Anger briefly turned physical at Payton Gendron’s sentencing when a man in the audience rushed at him. The man was quickly restrained; prosecutors later said he would not be charged. The proceeding then resumed with more emotional outpouring from people who lost loved ones or were themselves wounded in the attack.
The May 2022 shooting was premeditated, Gendron had scouted out the mainly Black neighbourhood a three-hour drive from his home, creating a diagram of the grocery store’s layout and issuing a self-described manifesto about preserving white power in the United States.
Gendron, whose hatred was driven by racist conspiracy theories he encountered online, cried during some of the testimony and apologised to victims and their families in a brief statement.
Some angrily condemned him; others quoted from the Bible or said they were praying for him. Several pointed out that he deliberately attacked a Black community far from his nearly all-white hometown.
“You don’t know a damn thing about Black people. We’re human. We like our kids to go to good schools. We love our kids,” said Barbara Massey Mapps, whose sister Katherine was killed in the attack.
As she was speaking a man lunged towards Gendron. “You don’t know what we are going through,” he shouted as he was led away by court officers.
In his short statement, Gendron acknowledged that he “shot and killed people because they were Black”.
“I believed what I read online and acted out of hate, and now, I can’t take it back, but I wish I could, and I don’t want anyone to be inspired by me,” he said as a woman in the courtroom audience stood up, screamed that “we don’t need” his remarks and stormed out.
There were only three survivors among the 13 people he shot while specifically seeking out Black shoppers and workers.
Gendron had pleaded guilty in November first-degree murder and “hate-motivated domestic terrorism” a charge that carried an automatic life sentence.
#BREAKING: A man charged at the Buffalo mass shooter during his sentencing and was stopped by officers and ushered out of the courtroom. The incident happened while Barbara Massey, the sister of shooting victim Kat Massey, was speaking. Live coverage: https://t.co/QlrGwOsS1c pic.twitter.com/kAkZUaBr6o
— News 4 Buffalo (@news4buffalo) February 15, 2023
“There was nothing hasty or thoughtless about your conduct. There are no mitigating factors to be considered,” Erie County Court Judge Susan Eagan told the defendant.

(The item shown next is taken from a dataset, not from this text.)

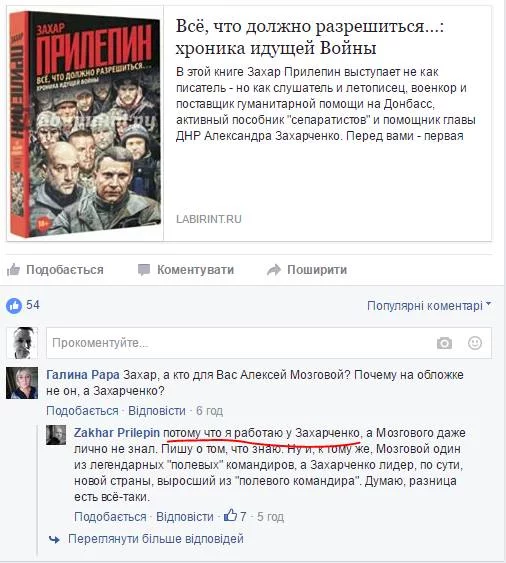
Task: Click the comment bubble icon by Коментувати
Action: click(x=144, y=270)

Gendron received separate, concurrent life sentences — one for each victim. Jand was denied youthful offender status, which would have given him the possibility of reentering society. He was 18 at the time of the mass shooting.
Gendron was also faceing separate federal charges that could carry a death sentence if the US Department of Justice were to seek it. His defence lawyers said in December that Gendron is prepared to plead guilty in federal court, as well, to avoid execution.

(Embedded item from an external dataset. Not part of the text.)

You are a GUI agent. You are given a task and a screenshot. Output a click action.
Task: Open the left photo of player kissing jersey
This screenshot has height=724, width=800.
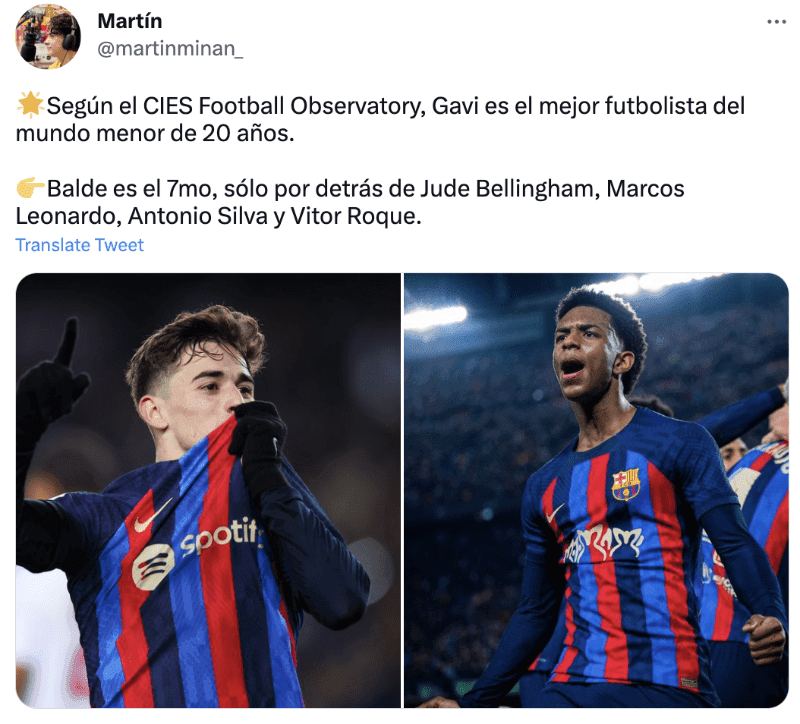pos(208,490)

Gendron is the first defendant in New York to be charged with domestic terrorism motivated by hate in the first degree under the Josef Neumann Hate Crimes Domestic Terrorism Act, a state law enacted in November 2020.

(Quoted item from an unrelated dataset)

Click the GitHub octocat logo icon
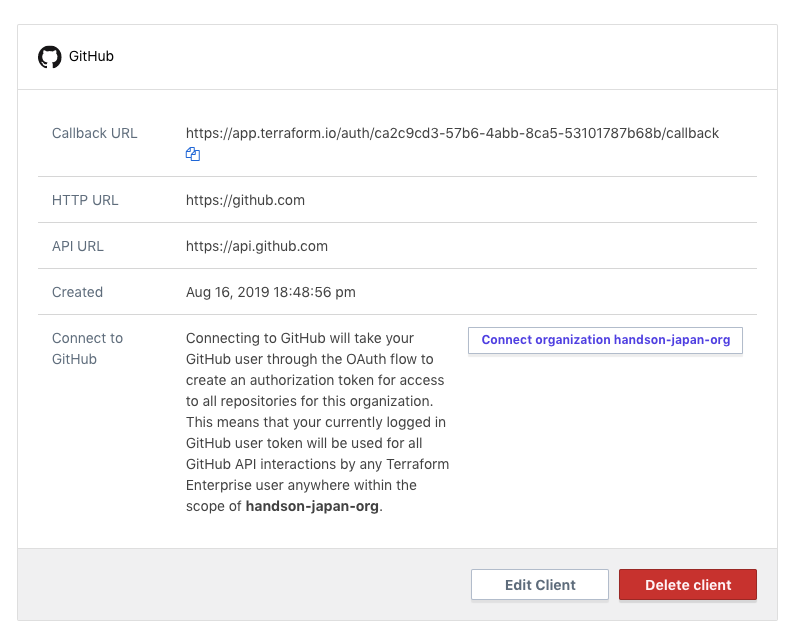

The law was named for a rabbi killed in a home invasion over the Hanukkah holiday by an anti-Semitic attacker, and it makes reference to the fact that criminal acts “based upon bias and prejudice have become more prevalent” in recent years.
“Hate crimes do more than threaten the safety and welfare of all citizens,” the law reads. “They inflict on victims incalculable physical and emotional damage and tear at the very fabric of free society.”
At the sentencing hearing, Gendron could be seen crying as he heard testimony. One store employee, Christopher Braden, described being shot in the leg and seeing other victims on the floor around him.
“The visions haunt me in my sleep and every day,” Braden told the court.